Despite her love for geosciences not beginning until after she began college, Dr. Cardace has still been able to make up for lost time, earning her Ph.D. in Earth and Planetary Sciences in 2006 at Washington University in St. Louis and most recently beginning her work for URI in 2010. Being an expert in both earthly sciences and planetary sciences as well, Cardace said she thinks it is perfectly feasible to have subsurface microbial life on other planets, specifically, Mars.
“We may be sort of philosophically attuned to a notion that we are the only living planet,” she said. “Certainly I don’t propose that there are beings like us, but if you start thinking of life as more than mammals, as all the incredible diversity and microbiological life that we are learning always more about on Earth, suddenly this starts sounding a lot more reasonable.”
Although Dr. Cardace is a firm believer that life on other planets does exist, finding those life forms is where the real challenge lies. Cardace has suggested that since we don’t know exactly where all these cells have been created, it is possible that some of these places could be deep underwater and even in the small pores of rocks.
“Some would argue what we are learning right now from the deep ocean environments, these sheltered niches in the deep ocean where you have vents bringing deep chemically unusual fluids into mix with the ocean, we get this really interesting geochemistry there,” Cardace said. “Sometimes inside what you and I would call a chimney structure made of minerals that would participate at the seabed, the cavities, the pore spaces in those chimneys, can be coated with organic compounds.”
Those still skeptical of whether life on other planets is truly possible may be surprised to hear that it could be easier to find beings on a place like Mars than it would be Earth due to Mars’ barren landscape and Earth’s diverse and complicated anatomy.
“I sometimes joke that we have a better resolved picture of the surface geology of Mars than Earth because of all this vegetation on planet Earth,” Cardace said. “We’ve got incredible definition of the Martian surface and Earth; we’ve got all these banks of green vegetation shielding my view from the geology and the fault interactions and such.”

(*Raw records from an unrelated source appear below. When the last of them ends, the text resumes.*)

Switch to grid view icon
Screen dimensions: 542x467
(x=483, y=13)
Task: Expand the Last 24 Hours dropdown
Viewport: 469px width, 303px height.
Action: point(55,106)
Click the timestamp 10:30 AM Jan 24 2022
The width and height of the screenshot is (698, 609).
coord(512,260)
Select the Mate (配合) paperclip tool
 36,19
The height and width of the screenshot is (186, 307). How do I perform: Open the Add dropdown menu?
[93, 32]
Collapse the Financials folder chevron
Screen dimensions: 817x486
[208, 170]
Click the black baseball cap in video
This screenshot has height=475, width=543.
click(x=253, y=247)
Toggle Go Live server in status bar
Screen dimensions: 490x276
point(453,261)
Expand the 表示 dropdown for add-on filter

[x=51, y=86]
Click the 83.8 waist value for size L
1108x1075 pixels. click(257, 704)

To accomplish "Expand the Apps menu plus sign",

In her career, Cardace has gone as far as examining different rock formations and pieces of Earth’s mantle to studying underwater life miles below sea level, but it wasn’t until she was able to work with NASA that she began even considering studying space. With all that she knows about the universe’s solar system now, it seems strange to imagine that Dr. Cardace almost never even entered the field of planetary sciences in the first place.
“I was an earth person and it’s interesting to me how that fellowship at NASA broadened my purview,” Cardace said. “I would go to seminars that dealt with people examining organic compounds in space, like interstellar dust particles, and it completely turned my scientific world view a little bit inside out.”

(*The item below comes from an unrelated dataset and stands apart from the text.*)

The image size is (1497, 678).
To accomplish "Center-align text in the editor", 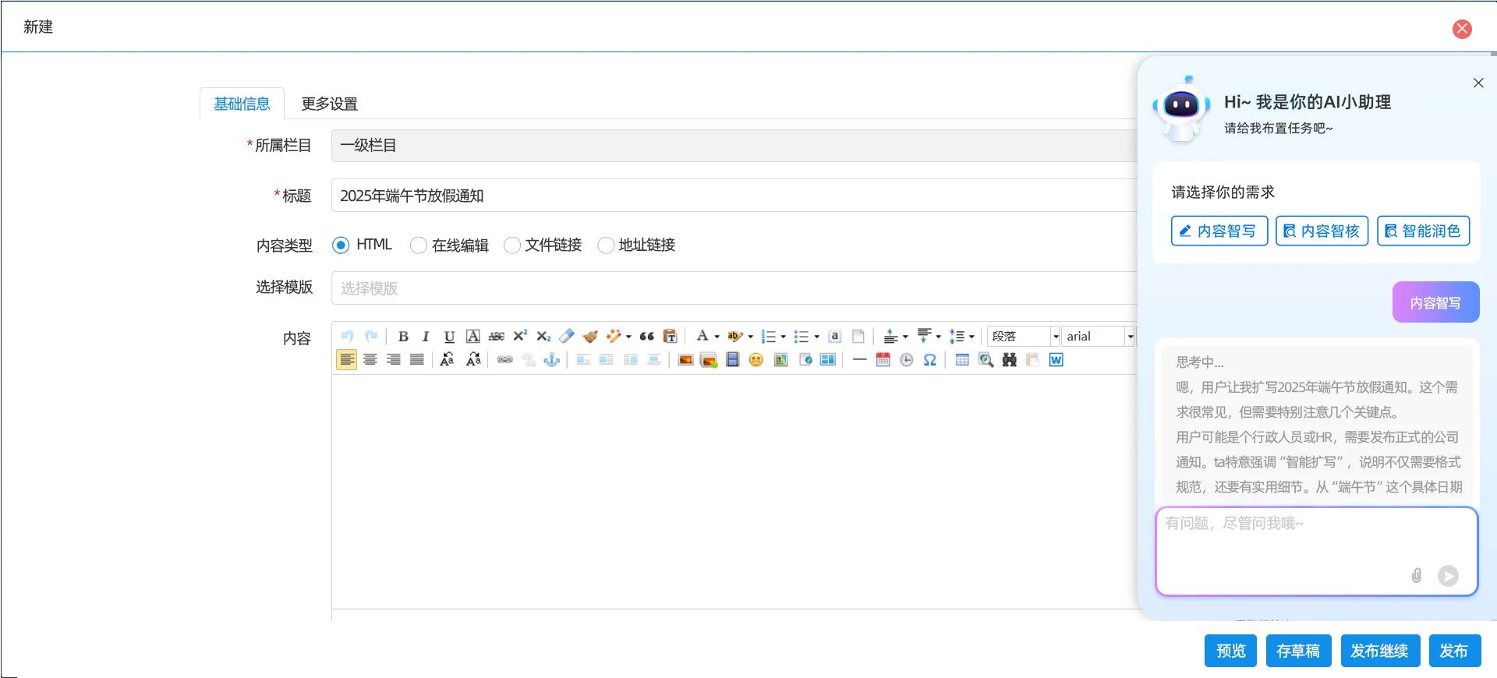I will (x=370, y=360).
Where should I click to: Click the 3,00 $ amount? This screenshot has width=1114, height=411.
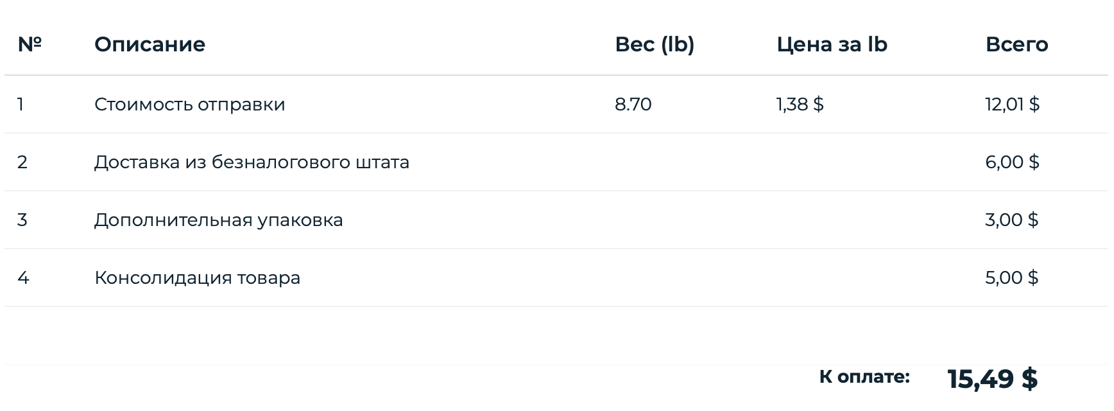coord(1011,220)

With so many years of experience under her belt and plenty more to come, Dr. Cardace’s work could have big implications someday not only on this planet, but the universe as a whole.
“I think the origin of life on Earth and maybe the origin of life in our solar system is still an open question actually,” she said. “That resonates with me a lot and I think it’s a lot of what drew me into geosciences in the first place.”